§ **What to produce**: Return the lines that run from the line containing "Given: Click the $154.10 USD change badge" through the end of the entries, both ends included. Leave out all pictures.

+ + + + +

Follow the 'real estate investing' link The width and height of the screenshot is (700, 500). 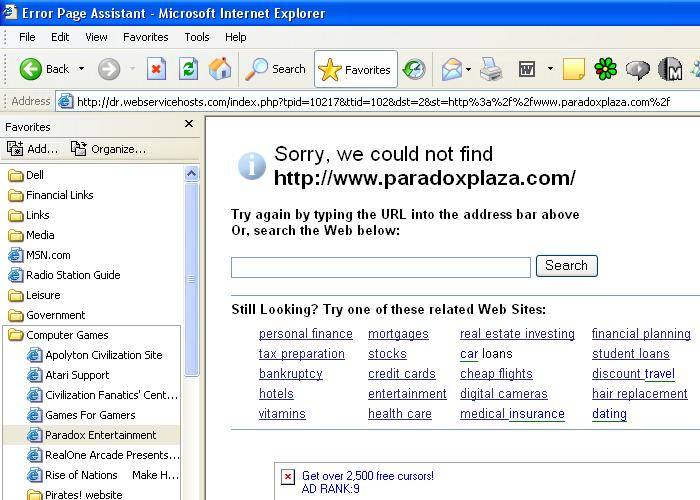tap(517, 334)
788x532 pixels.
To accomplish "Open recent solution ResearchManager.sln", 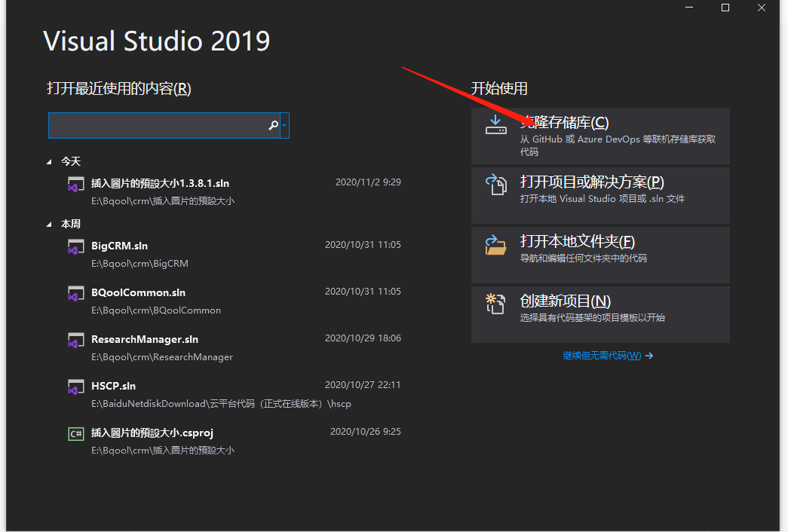I will click(145, 339).
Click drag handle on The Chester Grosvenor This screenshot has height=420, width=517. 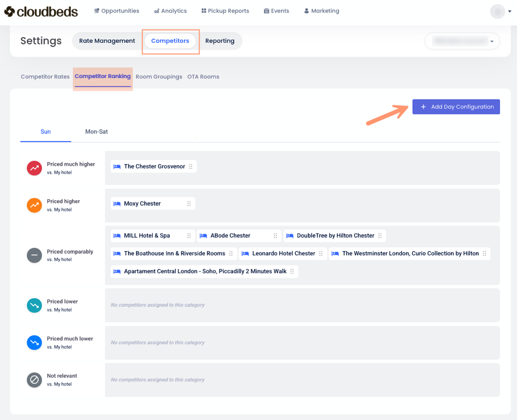pos(191,166)
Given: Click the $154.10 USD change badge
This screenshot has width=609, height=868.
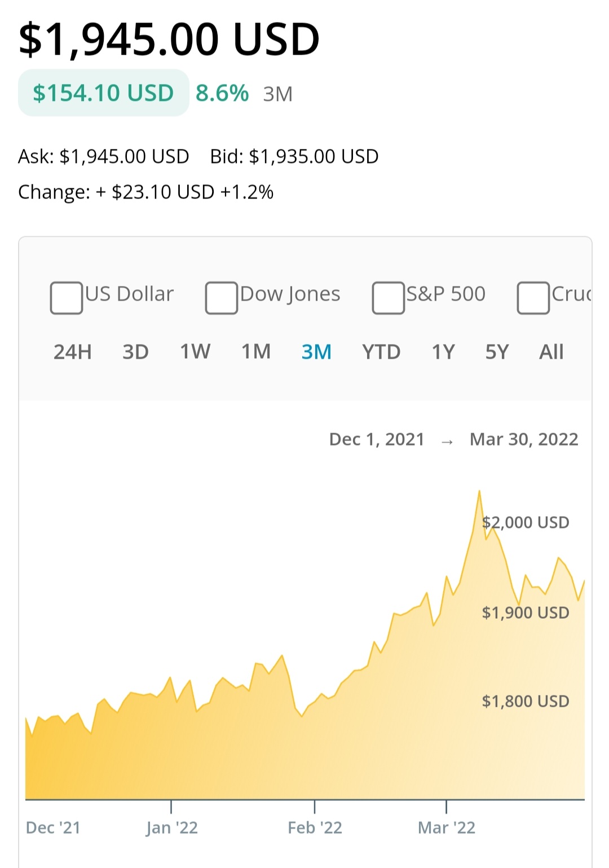Looking at the screenshot, I should [x=104, y=93].
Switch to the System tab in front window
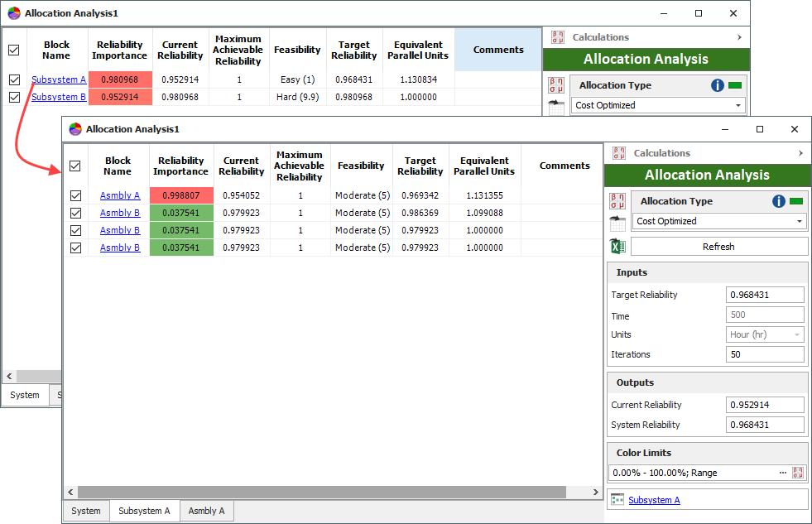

+ + + + +

§ **Solution to the problem**:
Given: Click the $154.10 USD change badge
This screenshot has width=609, height=868.
Looking at the screenshot, I should [x=104, y=93].
Switch to the System tab in front window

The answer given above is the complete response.